Crises management records and reports. These documents detail extraordinary events such as fires and natural disasters.

Medical staff bylaws. These generally outline the duties and responsibilities of the medical staff and the requirements for maintaining medical staff privileges.

Patient bills.

Physician credentialing files.

Root cause analyses. An institution known as the Joint Commission on Accreditation of Healthcare Organizations (JCAHO) requires all accredited health care organizations to identify, report, and respond to serious patient occurrences. They call such occurrences “sentinel events.” All health care organizations must complete a root cause analysis of such an event. The root cause analysis may be a good source of information for the attorney. Check your local laws, however, to see if you are permitted to obtain copies of these documents. Some institutions attempt to identify them as privileged “quality improvement” documents rather than “incident reports” in order to prevent attorneys from obtaining them. Often the institution arguably waives such a privilege by giving the document wider distribution than should be permitted under their statute. Keep this in mind at the deposition or interview when you ask a medical provider what documents he or she has reviewed.
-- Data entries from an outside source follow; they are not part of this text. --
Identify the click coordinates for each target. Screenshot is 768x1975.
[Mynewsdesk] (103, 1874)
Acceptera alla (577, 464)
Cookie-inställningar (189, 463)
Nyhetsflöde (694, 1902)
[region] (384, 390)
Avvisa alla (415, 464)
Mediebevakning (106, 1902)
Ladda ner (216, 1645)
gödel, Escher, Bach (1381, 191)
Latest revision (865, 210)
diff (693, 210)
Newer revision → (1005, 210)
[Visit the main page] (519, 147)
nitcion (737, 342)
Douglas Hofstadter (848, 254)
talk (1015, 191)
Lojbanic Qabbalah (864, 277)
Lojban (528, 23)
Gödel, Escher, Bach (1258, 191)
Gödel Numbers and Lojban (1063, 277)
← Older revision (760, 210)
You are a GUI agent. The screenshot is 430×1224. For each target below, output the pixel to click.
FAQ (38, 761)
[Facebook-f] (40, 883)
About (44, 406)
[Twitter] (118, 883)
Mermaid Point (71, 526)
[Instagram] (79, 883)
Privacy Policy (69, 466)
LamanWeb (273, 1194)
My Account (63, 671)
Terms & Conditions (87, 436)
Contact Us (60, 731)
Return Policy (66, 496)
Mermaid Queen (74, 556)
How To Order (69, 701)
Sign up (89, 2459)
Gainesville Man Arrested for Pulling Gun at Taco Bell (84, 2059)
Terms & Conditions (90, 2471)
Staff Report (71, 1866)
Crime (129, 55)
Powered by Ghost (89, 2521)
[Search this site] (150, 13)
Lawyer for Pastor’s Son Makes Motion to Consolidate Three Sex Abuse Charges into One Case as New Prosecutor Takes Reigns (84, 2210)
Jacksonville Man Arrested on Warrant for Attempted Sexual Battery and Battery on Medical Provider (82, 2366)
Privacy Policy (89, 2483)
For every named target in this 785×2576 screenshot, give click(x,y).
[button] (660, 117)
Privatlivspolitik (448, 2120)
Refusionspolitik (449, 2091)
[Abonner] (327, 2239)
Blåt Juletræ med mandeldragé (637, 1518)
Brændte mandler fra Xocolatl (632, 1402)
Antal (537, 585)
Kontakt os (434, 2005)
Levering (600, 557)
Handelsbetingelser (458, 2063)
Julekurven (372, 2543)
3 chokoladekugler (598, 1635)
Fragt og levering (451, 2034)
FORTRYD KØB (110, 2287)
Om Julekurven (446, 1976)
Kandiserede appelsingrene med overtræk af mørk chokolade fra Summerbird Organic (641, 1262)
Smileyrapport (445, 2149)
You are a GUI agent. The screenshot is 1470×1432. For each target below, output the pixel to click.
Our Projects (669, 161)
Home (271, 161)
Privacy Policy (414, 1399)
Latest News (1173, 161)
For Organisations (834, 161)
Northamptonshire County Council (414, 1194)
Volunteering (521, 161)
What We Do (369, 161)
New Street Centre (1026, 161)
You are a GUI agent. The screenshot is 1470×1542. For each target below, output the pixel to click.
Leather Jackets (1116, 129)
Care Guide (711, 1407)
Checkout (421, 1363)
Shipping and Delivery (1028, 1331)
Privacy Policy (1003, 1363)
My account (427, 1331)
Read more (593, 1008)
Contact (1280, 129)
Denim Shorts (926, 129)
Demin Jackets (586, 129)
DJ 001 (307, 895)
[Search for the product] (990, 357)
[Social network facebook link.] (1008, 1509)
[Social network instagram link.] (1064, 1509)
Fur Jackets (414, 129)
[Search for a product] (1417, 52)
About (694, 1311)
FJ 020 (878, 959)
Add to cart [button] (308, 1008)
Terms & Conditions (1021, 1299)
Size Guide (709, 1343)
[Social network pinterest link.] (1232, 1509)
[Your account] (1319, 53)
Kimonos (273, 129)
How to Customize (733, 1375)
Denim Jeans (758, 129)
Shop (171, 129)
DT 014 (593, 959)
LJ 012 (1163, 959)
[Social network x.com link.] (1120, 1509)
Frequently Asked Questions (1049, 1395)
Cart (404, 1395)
Training/assessment files. These files are generally kept in a nursing department and may also serve for other clinical specialties. The files contain educational programs, the names of individuals who have completed them successfully, and which procedures they have the credentials to perform.

Reviewing the Records

When you have got what you believe to be complete copies of the medical record, read through the record in its entirety. At some point during your review, you may need to research an unfamiliar subject or contact the appropriate medical specialist. (See “Deciphering Medical Specialties” on page 26 of this issue.)

As an attorney, you should review the record for your own purposes and for your adversary’s purposes. Identify the people involved in the occurrence and make a list of questions to ask each person who might be interviewed. Scrutinize every word that describes the details of the occurrence; writing in the margins, identify inflammatory or angry notes and discrepancies in notes.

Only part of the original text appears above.